TIRANDO O CHAPÉU AO MUNDO DE SAINT EXUPÉRY

Quando Antoine de Saint Exupéry escreveu sua famosa e cosmopolita obra "O Pequeno Príncipe" já o iniciando na metáfora duma criança querendo desenhar o seu próprio mundo, e tal ele o fez na primeira pessoa do singular a nos sugerir a narração de sua psiquê autobiográfica, ali , nas entrelinhas da sua filosofia, sequer se imaginaria que o escritor seria piloto de avião num dos momentos de maior aflição da humanidade: a segunda grande guerra mundial na qual sua vida seria vitimada e finalizada.

Da filosofia aparentemente pueril para o campo da violência humana real.

A criança do livro, aliás um livro feito muito mais para a vida adulta dum leitor criança, sonhava com que as pessoas vissem o mundo com os seus "olhos do coração", a despeito da maior facilidade em se visualizar com os olhos DA MATÉRIA as aparências evidentes da realidade observada e vivida pelos Homens.

Já no intróito do primeiro desenho, que na fantasia infantil do personagem era o de uma cobra que engolira um elefante, todos ali o enxergavam superficialmente como um delineamento da figura dum chapéu.

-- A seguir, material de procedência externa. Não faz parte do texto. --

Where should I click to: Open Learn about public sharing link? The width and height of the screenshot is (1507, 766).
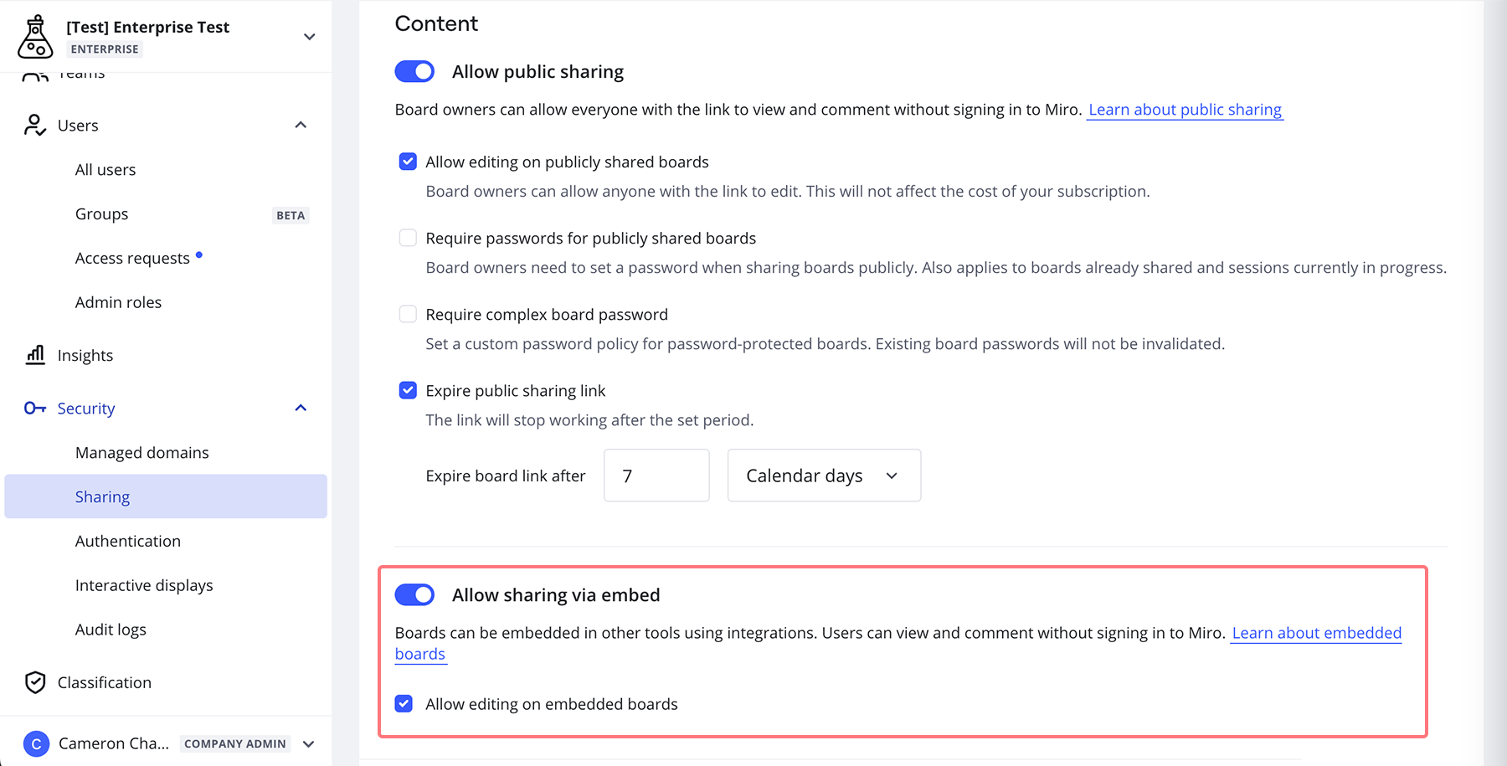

A dificuldade dos espectadores entenderem a exteriorização do íntimo sentimento infantil nas linhas simbólicas dum desenho, aquele íntimo que também na vida adulta se perpetua em todos nós, num tão rico e pulsante mundo inaparente, o fez desistir de desenhar para sempre. Igualmente à ocorrência da fragmentação das expectativas e dos ideais de vida que carregamos conosco, e que ao longo do tempo são seccionados pela realidade de todos os dias.

Precocemente à proposta e ao chamado do escritor ali se nos delineava a genialidade do livro que teríamos.

De fato, quando nos tornamos adultos, a cada tempo nos deparamos perplexos entre a diferença do mundo real e aquele mundo ideal que todos carregamos dentro de nós.

Mas raramente conseguimos, a tempo, parar de desenhar...aquilo que nos imputam.

Agora os chamo à realidade do social dos nossos dias, como se decididamente entendêssemos que nossa vida em sociedade não é um simples e acinético desenho dum chapéu.

Nenhum de nós é um chapéu. Somos muito além do esboço dum imaginário desenho.

Na realidade somos um todo caóticamente desengonçado, fruto político e social do tudo que plantamos colhemos e engolimos, muitos sapos e cobras e lagartos, além de todos os elefantes que nos forçam goela abaixo, principalmente quando descobrimos que a cinética realidade social é paradoxalmente um mundo acinético "de faz de conta" bem diferente do mundo que sentimos na pele.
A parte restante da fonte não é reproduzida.